I Saw the Devil: when his fiancé falls prey to a deadly serial killer a secret service agent will stop at absolutely nothing to get even with the perpetrator. Make no mistake, this is revenge, Korean Style, and some parts of this picture make Oldboy look like a kids film – masochistic, nasty, graphic moments of extremely inhumane behavior. These would normally put you off, but this is so well crafted, and masterfully/beautifully shot (by – arguably – Korea’s best director) that it absolutely captivates. There are so many outstanding & memorable scenes: the riverside one is heartbreaking, agriculture one shocking, and many more jaw-dropping moments. Acting across the board is great, but the two (arguably Korea’s best actors) leads are absolutely mesmerising: Lee Byung-hun and Choi Min-Sik doing it
gangnam world-class style. There’s a lot of ‘blood on your hands’ / ‘becoming a monster’ themes, which get a little tedious and feel over-emphasised. I Saw the Devil has everything: tension, drama, black-comedy, gore, shock, thriller, nasty, nice and everything in between – it’s all in there, and it’s all handled spectacularly by the director and his leading men. It may be too dark, graphic or gristly for some, but if you’ve got a strong stomach this is a fantastic film.
Doomsday: Sci-fi action following a hot police babe (Mitra) as she searches post-apocalyptic Scotland for a virus cure. Anything with a pulse is blown up or gunned down in extreme fashion; from axes to the face, tanks rolling over bodies and rabbits being shot to pieces, Doomsday has the bloody quota well and truly covered splattered! Marshal does well with the action here, from a girly sword-fight between two models to a car chase, it’s all handled like a pro. Brilliant vision of a ruined Scotland – tongue in cheek but totally tribal and well realised right down to the little touches like an “out of fucking service” bus sign. The Scottish (& South African) highland scenery is magificent, with a lot of swooping shots of hills, glens and castles! The strong homegrown cast are also great, with nobody letting the team down. The only thing that this film’s weak on is originality. Whilst it’s not all bad it borrows from a catalogue of classic sci-fi/horror films from Escape from NY to Omega Man, to Resident Evil and everything in between. It’s a good fun splatter-fest that doesn’t take itself too seriously (Two tribes go to war) yet still ticks all the boxes. Definitely worth checking out!
Versus: a criminal and mystic are hunted down by yakuza, who are being chased by zombies! How do you make a film with more action than the matrix? Easy, just add gallons of blood, swords, knifes, massive guns, a ton of zombies and have as many fights as you can get away with. It’s (surprisingly) directed by the same guy that did Midnight Meat Train, but don’t hold that against him as this a good effort. He did well with a low-budget: the effects very gory and good, the sound’s not bad despite being re-dubbed in a studio and the camerawork’s admirable, although 360 shots are overused. The story’s pretty thin, and the ‘big twist’ is so bad it’s good. Some of the dialogue and action is very corny, making it feel like a live-action manga adaptation. Quite looking forward to the re-make/sequel that’s being rumored at the moment. Ridiculously OTT live-action-packed ultra-stylish no-brainer hack-fest of a cult zombie flick.

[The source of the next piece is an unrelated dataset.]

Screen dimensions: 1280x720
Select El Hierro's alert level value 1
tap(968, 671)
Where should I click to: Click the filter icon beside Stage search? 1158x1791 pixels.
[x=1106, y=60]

Pandorum: pseudo-psychological space thriller about humans re-populating an earth-like planet. It’s essentially half Alien and half Sunshine. The shaky-cam turns all of the promising action scenes into a blurry mess, and all the ‘scary’ moments were just really cheap, and loud, jumps. A lot of the events are a bit convenient, but the technology’s believable and there’s some space-cleavage thrown in for the lads. The ending felt a bit rushed, rubbish and pretty predictable. Middle of the road space flick that offers up nothing new.